14 Şubat, “Sevgililer Günü”, kuyumcular başta olmak üzere bu işin ticaretini yapanlar için bulunmaz bir gün. Kökeni Roma Katolik kilisesinin inanışına dayanan sevgililer günü, Valentine ismindeki bir din adamının adına ilan edilen bir bayram günü olarak ortaya çıkmıştır.
Sevgililer günü ile birlikte Müslüman mahallesine salyangoz sattırmanın en tabi yolu olarak sevgili kavramı da en meşru olgulardan biri olarak girivermişti bünyemize. Sevgi ve aşk diye tanımladığımız bir zamanlar paha biçilemez kavramlar şimdi kolay tüketilen, hediyeyle ölçülüp reklamı yapılabilen malzemeler haline geldi.
Öncelikle böylesi önemli (!) bir günü kutlamak için mutlaka bir sevgiliniz olmalı. Yoksa herkes telaş içinde çiçek, çelenk, yüzük, yemek, tatil gibi sürprizler için koştururken siz onlara öfkeyle, onlar da size acıyarak bakacak. “Sen bugün ne almıştın sevgiline? Ah pardon senin sevgilin yoktu ki di mi? Aha ha ha ha” gibi lüzumsuz şakalaşmalarla her kesin yok demeyecek kadar bir sevgilisinin olması zorunluluğu doğmuş olacak.
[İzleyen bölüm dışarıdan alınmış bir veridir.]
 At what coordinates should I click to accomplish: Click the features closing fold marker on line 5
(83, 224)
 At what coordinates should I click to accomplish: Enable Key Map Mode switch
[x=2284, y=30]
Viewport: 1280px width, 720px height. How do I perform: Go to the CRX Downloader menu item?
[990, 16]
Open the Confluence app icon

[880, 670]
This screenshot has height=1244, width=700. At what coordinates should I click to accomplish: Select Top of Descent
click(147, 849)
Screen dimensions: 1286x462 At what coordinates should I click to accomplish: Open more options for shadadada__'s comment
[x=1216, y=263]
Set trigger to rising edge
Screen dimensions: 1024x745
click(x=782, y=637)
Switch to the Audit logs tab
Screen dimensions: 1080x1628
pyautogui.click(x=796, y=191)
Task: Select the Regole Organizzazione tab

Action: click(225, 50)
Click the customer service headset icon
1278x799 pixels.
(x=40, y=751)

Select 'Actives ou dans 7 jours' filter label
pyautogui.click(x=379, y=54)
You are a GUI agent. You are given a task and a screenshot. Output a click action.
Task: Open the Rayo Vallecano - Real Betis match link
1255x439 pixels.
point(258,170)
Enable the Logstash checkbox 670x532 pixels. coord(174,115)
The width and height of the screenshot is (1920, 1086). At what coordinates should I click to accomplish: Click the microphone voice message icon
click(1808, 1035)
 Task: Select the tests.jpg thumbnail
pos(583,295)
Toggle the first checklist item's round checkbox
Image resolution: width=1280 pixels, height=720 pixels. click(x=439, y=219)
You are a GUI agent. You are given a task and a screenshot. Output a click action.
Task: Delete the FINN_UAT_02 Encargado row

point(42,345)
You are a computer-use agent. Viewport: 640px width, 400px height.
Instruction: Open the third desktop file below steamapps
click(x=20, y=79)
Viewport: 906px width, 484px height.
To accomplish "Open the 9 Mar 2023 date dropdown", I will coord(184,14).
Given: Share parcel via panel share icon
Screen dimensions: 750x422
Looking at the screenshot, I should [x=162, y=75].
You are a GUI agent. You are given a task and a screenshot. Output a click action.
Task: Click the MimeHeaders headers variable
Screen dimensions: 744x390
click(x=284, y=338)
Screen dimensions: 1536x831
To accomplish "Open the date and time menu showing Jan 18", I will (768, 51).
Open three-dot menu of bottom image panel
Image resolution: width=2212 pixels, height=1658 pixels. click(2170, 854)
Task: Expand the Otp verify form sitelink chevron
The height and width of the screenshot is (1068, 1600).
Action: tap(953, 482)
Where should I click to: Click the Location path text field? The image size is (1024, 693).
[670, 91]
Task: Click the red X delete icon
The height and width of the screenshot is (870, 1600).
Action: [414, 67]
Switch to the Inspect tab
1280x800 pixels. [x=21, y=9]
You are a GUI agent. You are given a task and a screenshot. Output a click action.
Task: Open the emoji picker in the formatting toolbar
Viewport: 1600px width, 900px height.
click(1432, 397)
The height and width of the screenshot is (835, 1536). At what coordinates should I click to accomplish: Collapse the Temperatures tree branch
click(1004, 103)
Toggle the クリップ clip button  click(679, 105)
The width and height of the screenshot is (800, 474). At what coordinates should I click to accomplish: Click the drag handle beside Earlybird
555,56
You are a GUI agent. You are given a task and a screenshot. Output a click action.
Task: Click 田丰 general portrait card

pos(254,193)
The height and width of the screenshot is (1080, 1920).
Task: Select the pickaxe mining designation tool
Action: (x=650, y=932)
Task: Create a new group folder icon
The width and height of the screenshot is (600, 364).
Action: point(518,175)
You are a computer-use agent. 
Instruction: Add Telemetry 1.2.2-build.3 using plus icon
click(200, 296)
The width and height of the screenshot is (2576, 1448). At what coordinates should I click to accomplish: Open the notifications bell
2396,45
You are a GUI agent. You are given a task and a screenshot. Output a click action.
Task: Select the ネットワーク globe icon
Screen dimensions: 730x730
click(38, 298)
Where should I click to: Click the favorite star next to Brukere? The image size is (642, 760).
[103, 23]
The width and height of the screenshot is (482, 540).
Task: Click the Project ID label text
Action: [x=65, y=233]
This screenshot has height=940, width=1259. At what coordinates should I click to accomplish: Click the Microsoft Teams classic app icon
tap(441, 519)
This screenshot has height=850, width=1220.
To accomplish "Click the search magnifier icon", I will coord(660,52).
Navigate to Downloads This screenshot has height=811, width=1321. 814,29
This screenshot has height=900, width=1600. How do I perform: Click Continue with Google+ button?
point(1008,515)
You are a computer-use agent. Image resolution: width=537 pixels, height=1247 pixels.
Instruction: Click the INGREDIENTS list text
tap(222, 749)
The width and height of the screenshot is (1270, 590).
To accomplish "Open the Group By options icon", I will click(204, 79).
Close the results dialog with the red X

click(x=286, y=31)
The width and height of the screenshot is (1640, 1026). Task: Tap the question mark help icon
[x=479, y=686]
Bugünün batı geleneklerine dayalı olmasından ziyade kutlanış şekli ve amacı toplumumuzun da şirazeden çıkmaya ne hevesli olduğunun çok bariz kanıtıdır. Aslında belki de var olmayan ancak teşhirci tabiatıyla en çok da bayanların çok sıra dışı, dillere destan bir aşkları varmışçasına aldıkları hediyenin pahası kıymetinde başkalarına hava atmaya çalışırken komik hallere düştükleri bir gün.
Bir papazın başlattığı bir gün olsa da modern ve batılı olmanın yanında doğulu, Anadolulu kalmama çabası ve aşağılık kompleksi duygularıyla yoğunlaşan insanların aslında herkes olma yani sürüye katılmadaki heyecanı olarak da yorumlamak mümkün.
Eşinin, nişanlısının ya da arkadaşının belki de yıl boyunca en ufak bir sevgi ve sadakat belirtisine şahit olmasa da 14 Şubat’ta yapılan sürprizler (!) ve alınan olağanüstü (!) hediyelerle bulunmaz Hint kumaşı olduğunu kendisi hissetmekten ziyade eşine dostuna hissettirmekten öte geçemeyen, şekli de ruhu da bize ait olmayan batılı günlerden biri işte.
Kimse yokken ya da fısıldayarak söylenen sevgi cümlelerinin bir önemi olmadığı bu günlerde, billboardlardan, kameralardan, medyanın önünde kalabalıkların duyacağı ilan-ı aşklar ve evlenme teklifleri sizce de artık çok bayat, sahte ve can sıkıcı olmaya başlamadı mı? Böylesi patırtılı ve gösterişli ortaya dökülen, kaç gün süreceği belirsiz aşklardan kime ne? Hayran hayran alkışlar görünmekte olan kitlenin de az ilerde “Vah vaaah, yazık olmuş kıza ya da oğlanın gözü kör müymüş böylesi bir seçim yapmış” yorumlarını duymamanız neredeyse imkansız.
Bu misallerden “aşk bitti, yapı paydos, kimse kimseye değer vermesin, hediye almasın, herkes nasılsa riyakar” gibi bir mana çıkmasın. Sevgi, aşk gibi özel duygular ne bizim batılılaşmamız adına ahlaki yozlaşmamıza, ne de tüketim kültürüne, ticarete alet edilmeli. 14 Şubat Hristiyanlar için bir anlam ifade etse de biz Peygamberimizin “Onlar iğnenin deliğinden geçtiğinde siz de geçmek isteyeceksiniz” buyurduğu batıl olanı taklitte yarışan bir ümmet olmamaya özen göstermeliyiz.
Sevilmeye en layık insan olarak Peygamber Efendimiz’in öldüğünde dahi eşini unutamaması, hanımı Hatice’yi sık sık anıp onu anlatması, ona olan hürmet ve sevgisini yakınlarına da göstermesi, sevgi ve vefanın en güzel örneğidir. Yine onun “ey çocuklarımın annesi”, “ey hatun”, “arkadaş”, “gönüldaş” şeklindeki hitapları da eş olmuş arkadaş olamamış, maddede kalmış, manaya, gönle sirayet edememiş sözde evliliklere çok şey söylemektedir.